CENSORSHIP, his defenders cry.
Private companies enforcing private rules on private property, detractors reply.
Maybe they’re both right.
Cullen Roche likens Alex Jones to a guest pissing on the carpet. If someone pisses on your carpet, you kick them out of the house, no problem.
BUT! Suppose Cullen lived in San Francisco, where pissing on the ground is the norm. Suppose Alex Jones showed up at Cullen’s house and pissed on the carpet, and Cullen did not object. Suppose Alex showed up the next day and pissed, and Cullen still did not protest. Suppose Alex shows up day after day, and Cullen allows the behavior to pass.

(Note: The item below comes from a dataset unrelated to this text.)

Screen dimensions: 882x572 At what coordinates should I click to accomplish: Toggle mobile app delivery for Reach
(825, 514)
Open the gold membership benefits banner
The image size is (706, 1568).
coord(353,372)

And suppose this continues for many years, until one day Cullen decides that piss puddles are no longer welcome in his house.
You’ll need to find somewhere else to piss, Cullen might say to Alex.

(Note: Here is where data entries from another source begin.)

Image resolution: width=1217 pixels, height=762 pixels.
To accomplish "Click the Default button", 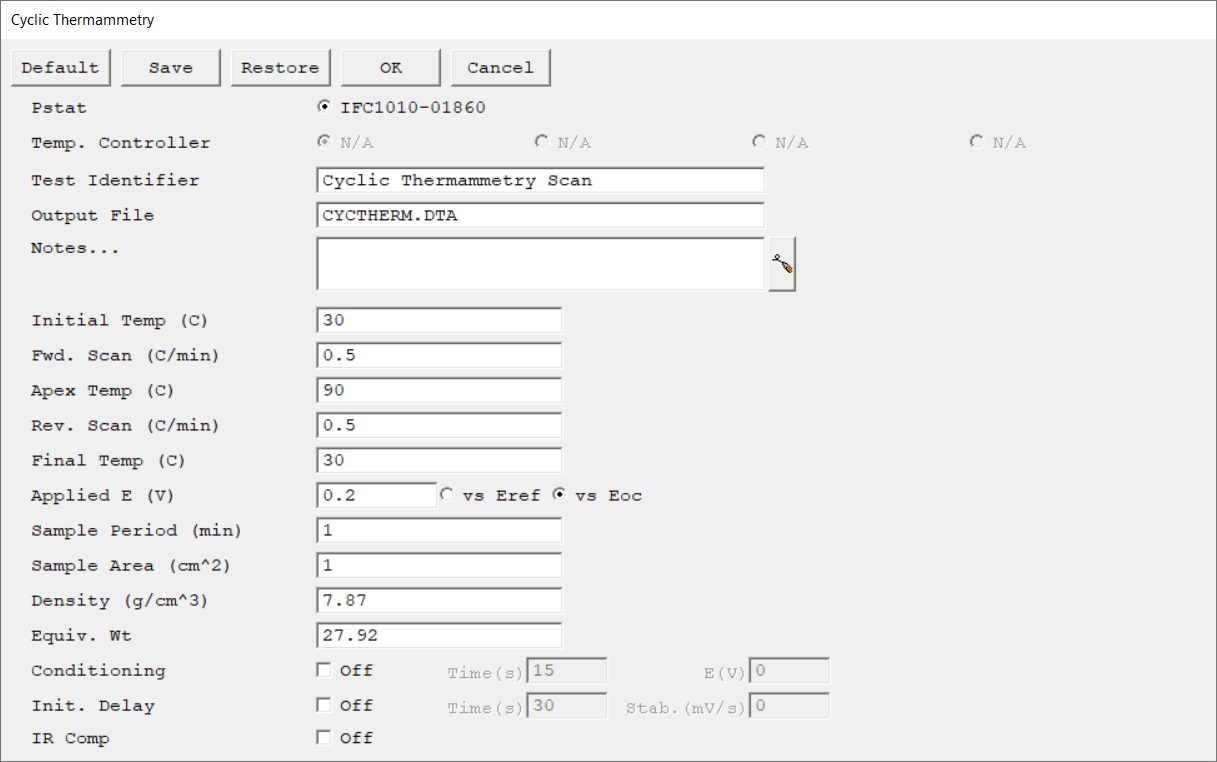I will coord(60,68).
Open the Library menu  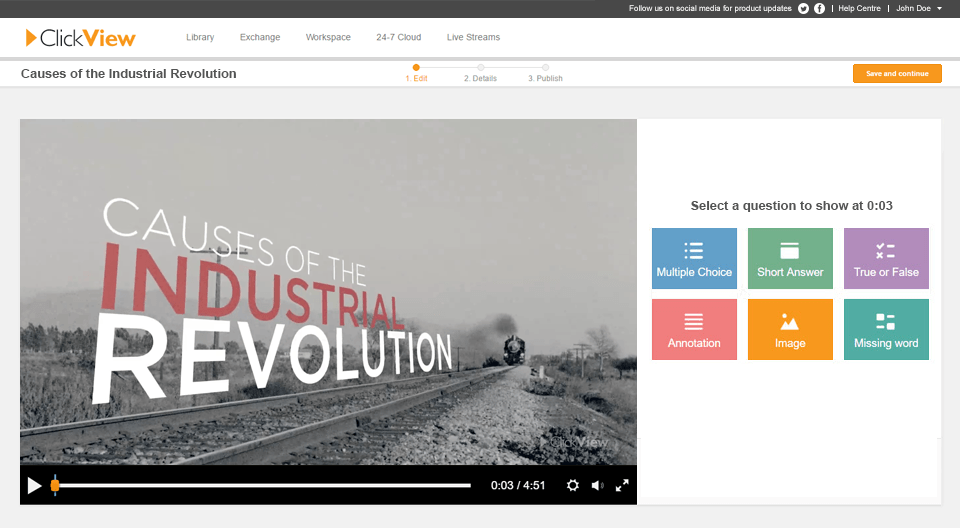(x=200, y=37)
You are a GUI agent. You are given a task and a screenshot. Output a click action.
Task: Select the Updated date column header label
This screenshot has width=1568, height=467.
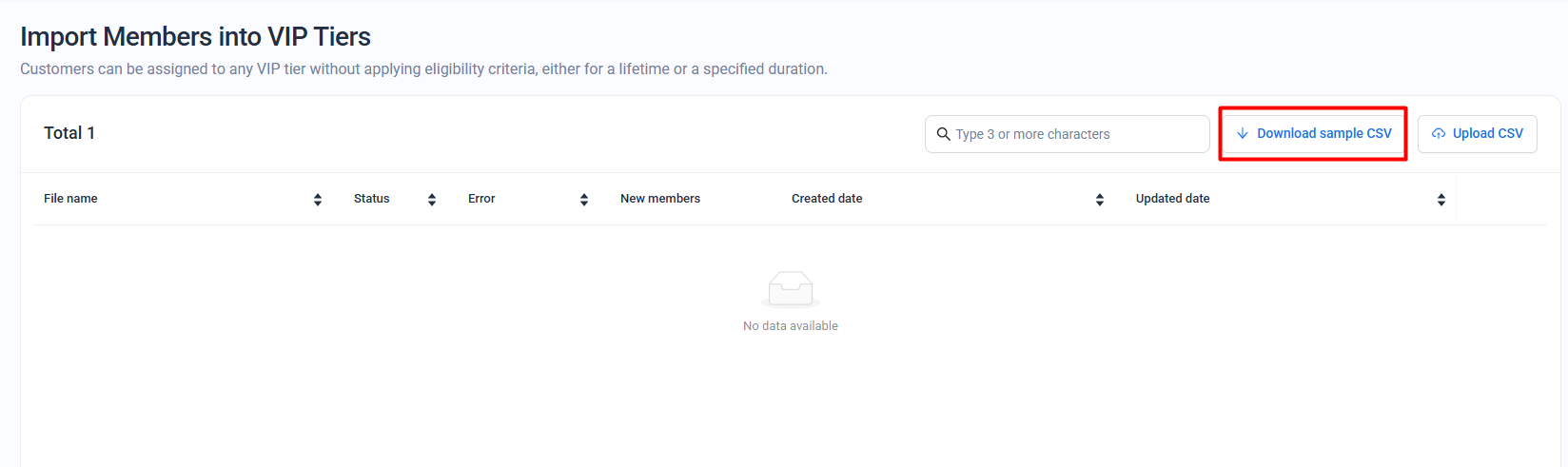point(1172,199)
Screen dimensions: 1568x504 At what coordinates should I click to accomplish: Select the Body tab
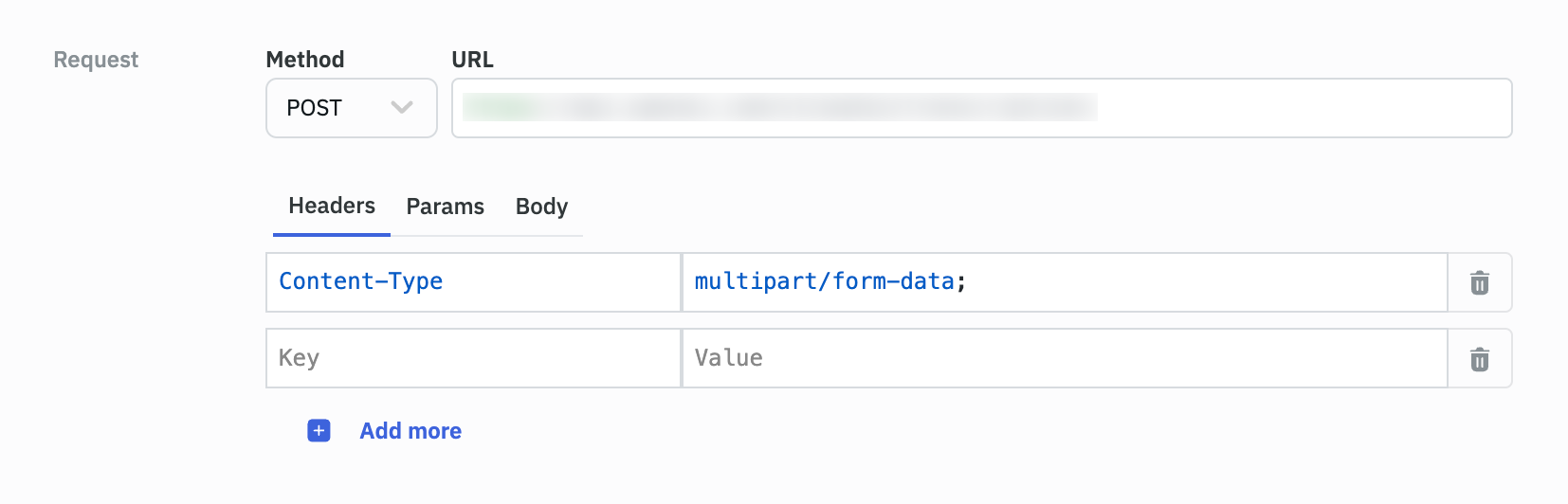[541, 207]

No, Alex might reply. I’ve become accustomed to using your carpet as a chamber pot and quite like it here. I think I’ll stay.

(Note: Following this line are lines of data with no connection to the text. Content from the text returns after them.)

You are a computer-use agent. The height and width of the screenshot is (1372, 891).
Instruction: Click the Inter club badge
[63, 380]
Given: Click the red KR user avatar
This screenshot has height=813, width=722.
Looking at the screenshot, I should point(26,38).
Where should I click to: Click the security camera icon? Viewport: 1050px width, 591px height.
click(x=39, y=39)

TOO BAD, Cullen would say. THIS IS MY HOUSE. GO BUILD YOUR OWN HOUSE TO PISS IN.
Not so fast, Alex could reply. I’ve been marking my territory for many years. As a result, I now have a prescriptive easement. This spot of carpet is mine to piss on.
Right, that’s a thing. According to state law, an entity can earn an interest in the property of another through regular use*. In California, if you use someone’s carpet as a toilet for at least five years, you establish the right to continue doing so. This is also known as squatter’s rights.
Squatter’s rights don’t often come up in disputes because people are generally quick to remove strangers who urinate in their homes. THEY DON’T WAIT FIVE YEARS TO FORCE PAST BEHAVIOR TO CONFORM TO THE SHIFTING STANDARDS OF SOCIAL JUSTICE.
Use-rights appropriation isn’t just Marxist bullshit; John Locke’s labor theory of property also applies: An individual owns their own labor, and has a right to any mixing of their labor with property. I don’t know about Alex Jones, but I put a lot of work into my Twitter account! Nine years of careful supervision, to be exact. Witticisms needed my re-broadcasting, funny memes my endorsement. I tilled the soil, sowed the seeds, trimmed the flowers, watered the weeds. Today I have 20,000 followers. They may not matter to Twitter, but they matter to ME. If Alex Jones worked as hard on his accounts as I have on mine, I daresay he’s earned the right to continue using his plot of virtual real estate.
* Remember when people got all worked up after Vinod Khosla bought some beachfront property and blocked off access to Martins Beach? The California Coastal Commission claimed that families had been accessing the shoreline via that land since the 1920s. Thanks to a compulsory easement, Khosla was forced to open his Private Property to all manner of derelicts, many of whom probably pissed on it (this is San Francisco, after all).
Are there any historical examples of an easement winning over an owners reasonable request to not piss on their carpet? In regard to the Jones “case” there are also terms and conditions previously posted and allegedly breached I think-do you feel governments should hand be able wave these?
Well, as I mentioned, homeowners usually kick out carpet-pissers long before the statute of limitations has run up. So I don’t think it’s ever been an issue. But plenty of non-piss examples, like the Khosla link in the footnote — surfers won the right to walk over his property to get to the beach, because the previous owner allowed them to do that for many years.
I’m sure all the tech platforms have their asses covered with ToS; I’m not a lawyer and I don’t expect something like this to hold up in court. It was really just a thought experiment in response to all the ppl claiming private property owners can do whatever they want.
ty for the reply!
Interesting take. I’d like to respectfully present a counterargument:
Let’s say your city has a mafia for the past 50 years.
And now the police are acting against them.
It is fair to say that the mafia should be allowed to stay just because they’ve been around for a long time?
Of course not.
(This has nothing to do with Alex Jones, only the argument presented in the article)
There are hundreds of social platforms without been that strict.
Minds, Dtube, Mastodon… if their followers are passioned followers will try the more open platforms.